2017: o próprio Cruzeiro era o adversário quando escrevi um texto que antecedia a última rodada do brasileiro. O Botafogo havia desperdiçado todas as chances mais fáceis de garantir vaga na pré-Libertadores e se via obrigado a vencer o time mineiro na última rodada. Após uma eliminação para o maior rival na Copa do Brasil e a frustração de um sonho na Libertadores, era difícil tirar forças pra motivar qualquer movimento naquele segundo semestre.

Fica a pergunta ao tentar motivar a mim mesmo e a mais pessoas: qual o sentido disso? Que lógica faz incentivarmos a sobrevivência se veremos o risco de vida bater à nossa porta algumas estações depois? Por que se desgastar para nos fazer crer que, saindo do sofá neste fim de ano, no ano que vem, será diferente? Por que sempre o discurso é em prol da camisa, nunca vendo uma expectativa de retorno a todo o nosso amor?

Acho, de verdade, que nada faz sentido. Nunca fez. Desde o princípio. Basta ver as letras das canções da nossa torcida. São pouquíssimas a exaltar aquilo que queremos, exigimos ou merecemos em troca de uma devoção. Essa é alçada em uma via de mão única, de maneira uniforme, na intensidade de um fogo no peito que nunca vai se apagar.

De que, quando esse clube joga, não importa nada. Absolutamente nada. Foda-se o Mufarrej, o CEP, os abutres de General, os anos de desilusão, a realidade escancarada à nossa frente de que aquilo que vivemos há décadas não condiz com o que merecemos. O jogo contra o CSA evidenciou tudo isso. Não havia NADA que nos fizesse cantar naquele momento em que o time alagoano empatava. Cantávamos contra nossa própria vontade racional. A favor, somente do nosso amor. Que realmente ninguém cala. Minutos depois, um gol espírita.

Nada disso aqui faz sentido. Eu poderia apelar para o discurso de que, apoiando até o final deste ano, tudo seria diferente no ano que vem. Mas a gente sabe que, por mais que tudo caminhe para um divisor de águas na nossa história, não é assim que funciona conosco. Tanto falamos em apoio por uma mudança, mas déjà vús são ininterruptos. Assim como a devoção. Nada faz sentido. E é a isso que eu prefiro me apegar.

Afinal, que sentido lógico você vê quando suas esperanças aumentam sempre que você olha pra cima e vê a estrela solitária a brilhar no céu? E é claro que não há quem tente explicar. Esse sentimento ninguém entende. E eu peço mesmo para que você não tente compreender o que te faz sair de casa e gritar por isso tudo nesse panorama desastroso. Pense indo. Pense vivendo. Tente entender fazendo acontecer.
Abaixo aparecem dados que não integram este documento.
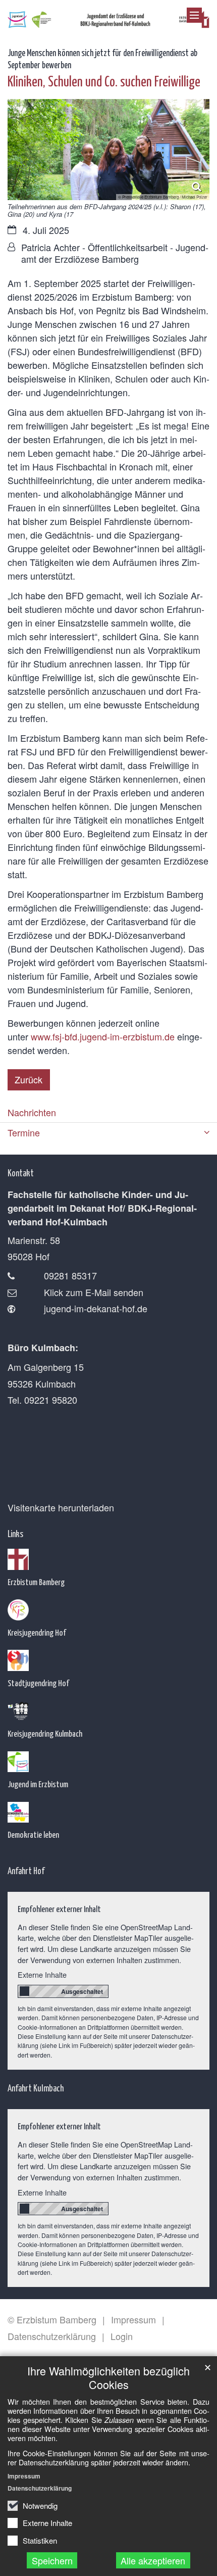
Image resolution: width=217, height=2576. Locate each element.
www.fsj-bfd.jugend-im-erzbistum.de (103, 1036)
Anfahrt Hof (26, 1870)
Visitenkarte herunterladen (61, 1507)
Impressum (24, 2475)
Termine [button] (24, 1132)
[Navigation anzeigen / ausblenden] (194, 15)
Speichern (52, 2560)
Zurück (28, 1079)
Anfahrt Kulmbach (36, 2087)
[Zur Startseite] (108, 17)
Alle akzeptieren (153, 2560)
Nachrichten (32, 1112)
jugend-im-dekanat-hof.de (95, 1308)
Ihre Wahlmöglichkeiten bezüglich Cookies (108, 2377)
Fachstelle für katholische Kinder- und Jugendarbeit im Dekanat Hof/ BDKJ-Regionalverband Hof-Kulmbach (102, 1208)
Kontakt (21, 1172)
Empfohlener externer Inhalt (59, 1908)
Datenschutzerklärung (40, 2488)
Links (15, 1533)
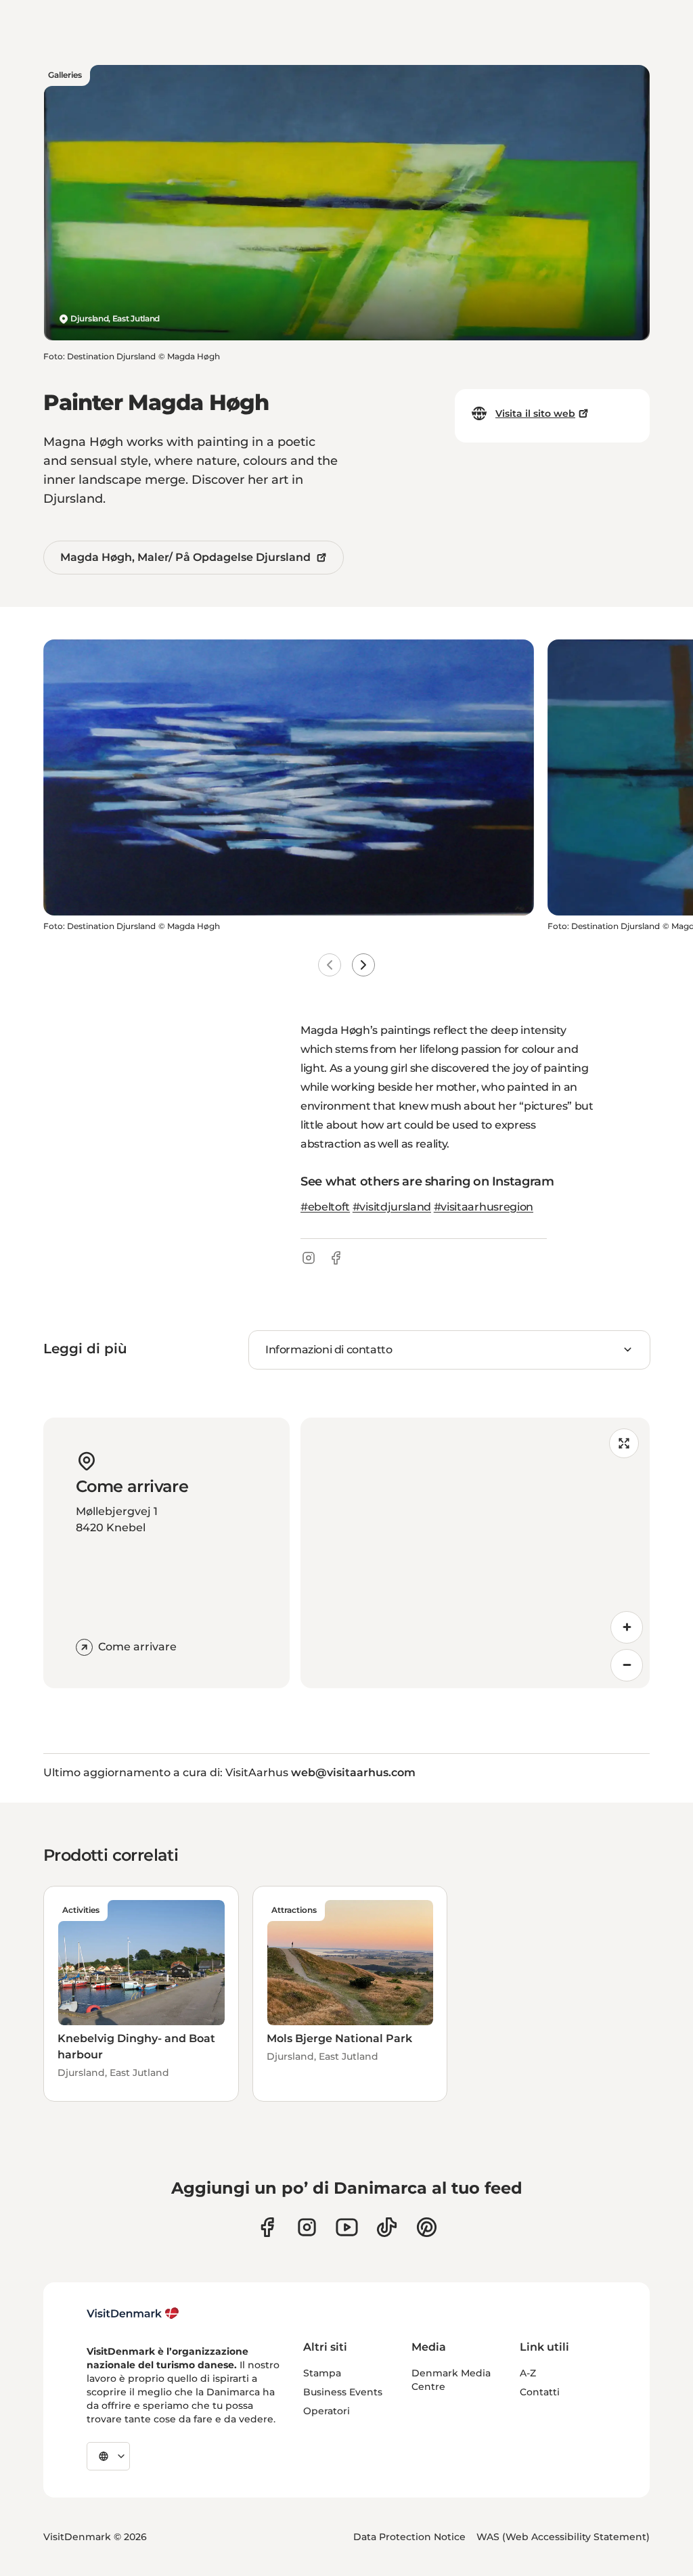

Já foram seis pontos conquistados pela torcida nos últimos dois jogos em casa. Faltam seis jogos. O mais importante deles, nesta quinta-feira. Três pontos a mais diante do primeiro da zona – e mais forte dentre os concorrentes – seria a abertura de um portão  que nos levará até 2020. O mesmo que nos levou contra o São Paulo em 2009; contra o Corinthians, no ano passado. Conquistado pelo mesmo povo. Na mesma situação. Com a mesma estrela no peito. A mesma no céu a guiá-los. Algo que, por menos sentido que faça, é o nosso imenso prazer.

Te espero para não entende nada mais uma vez. Afinal, nada faz sentido. Ninguém entende.